# Instructions to follow
Reproduce the listing word for word, leaving every picture behind.

# Data for the task
* * *

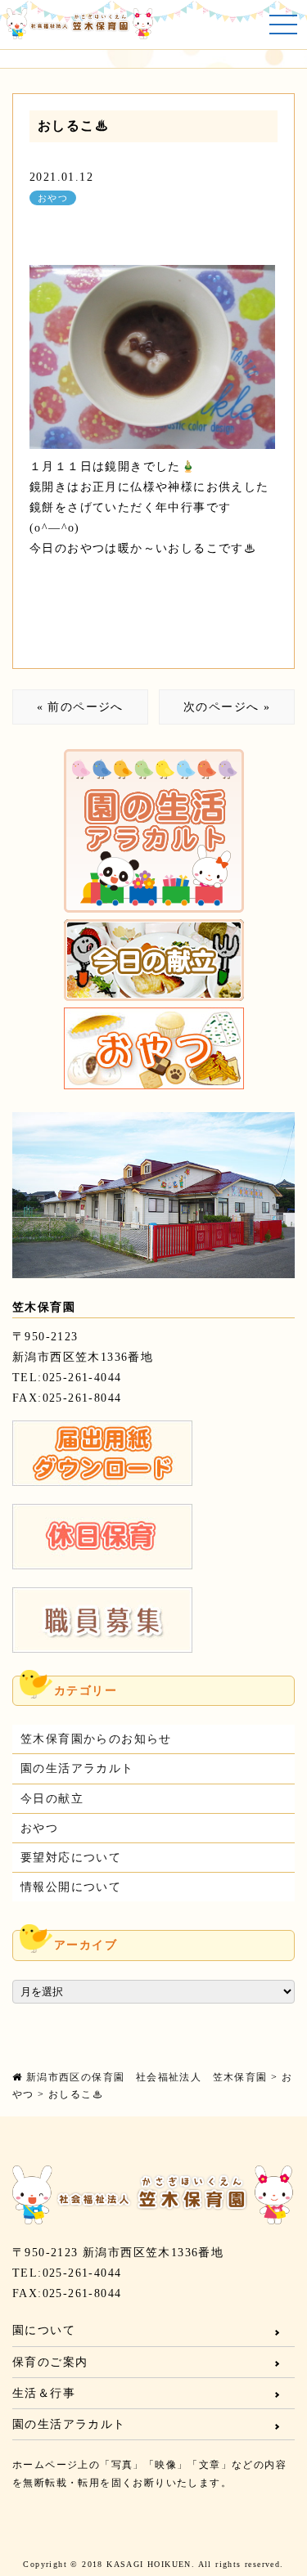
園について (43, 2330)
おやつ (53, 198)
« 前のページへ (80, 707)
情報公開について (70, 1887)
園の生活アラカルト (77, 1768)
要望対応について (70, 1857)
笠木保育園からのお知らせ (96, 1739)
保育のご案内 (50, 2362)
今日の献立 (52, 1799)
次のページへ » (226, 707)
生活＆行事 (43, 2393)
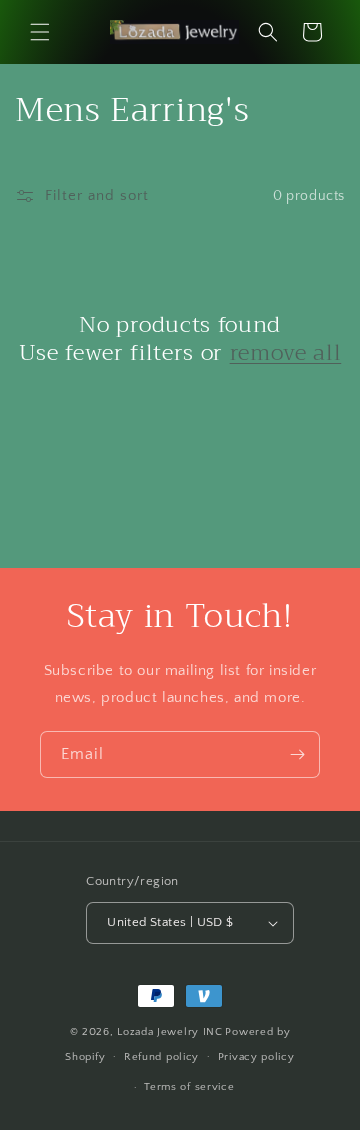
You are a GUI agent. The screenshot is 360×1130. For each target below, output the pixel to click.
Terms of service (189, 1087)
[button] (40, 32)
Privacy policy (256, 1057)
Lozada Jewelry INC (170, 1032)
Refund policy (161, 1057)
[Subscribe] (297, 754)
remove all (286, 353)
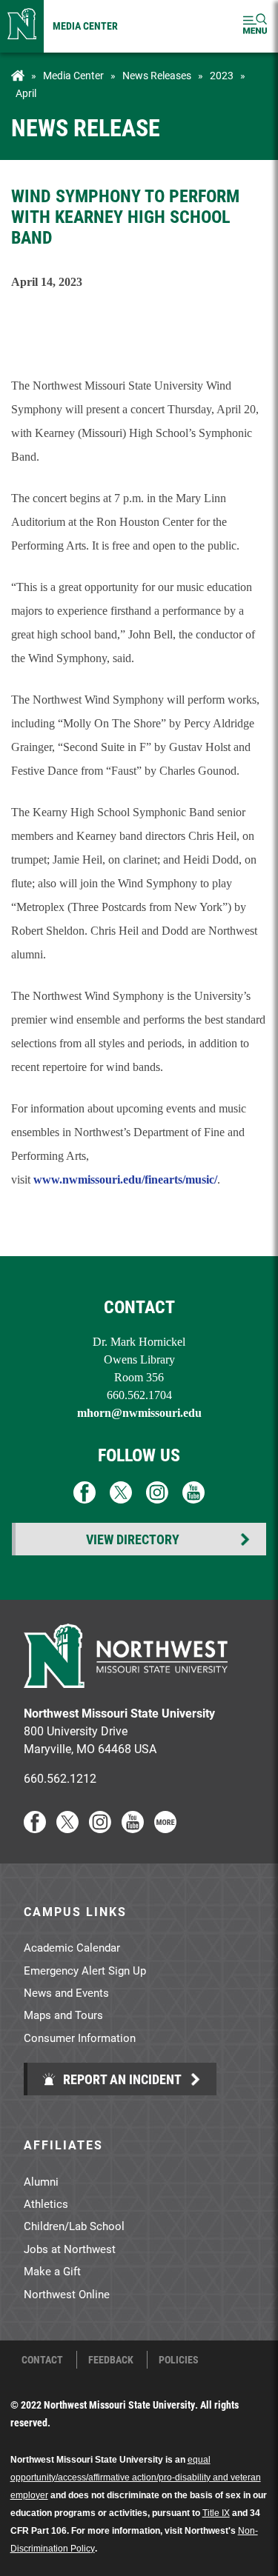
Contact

* * *

# Reply to the task
園について (43, 2330)
おやつ (53, 198)
« 前のページへ (80, 707)
情報公開について (70, 1887)
園の生活アラカルト (77, 1768)
要望対応について (70, 1857)
笠木保育園からのお知らせ (96, 1739)
保育のご案内 (50, 2362)
今日の献立 (52, 1799)
次のページへ » (226, 707)
生活＆行事 (43, 2393)
You are a GUI agent. The screenshot is 360×1130. For each target below, output the pixel to click.
Terms of service (189, 1087)
[button] (40, 32)
Privacy policy (256, 1057)
Lozada Jewelry INC (170, 1032)
Refund policy (161, 1057)
[Subscribe] (297, 754)
remove all (286, 353)
Contact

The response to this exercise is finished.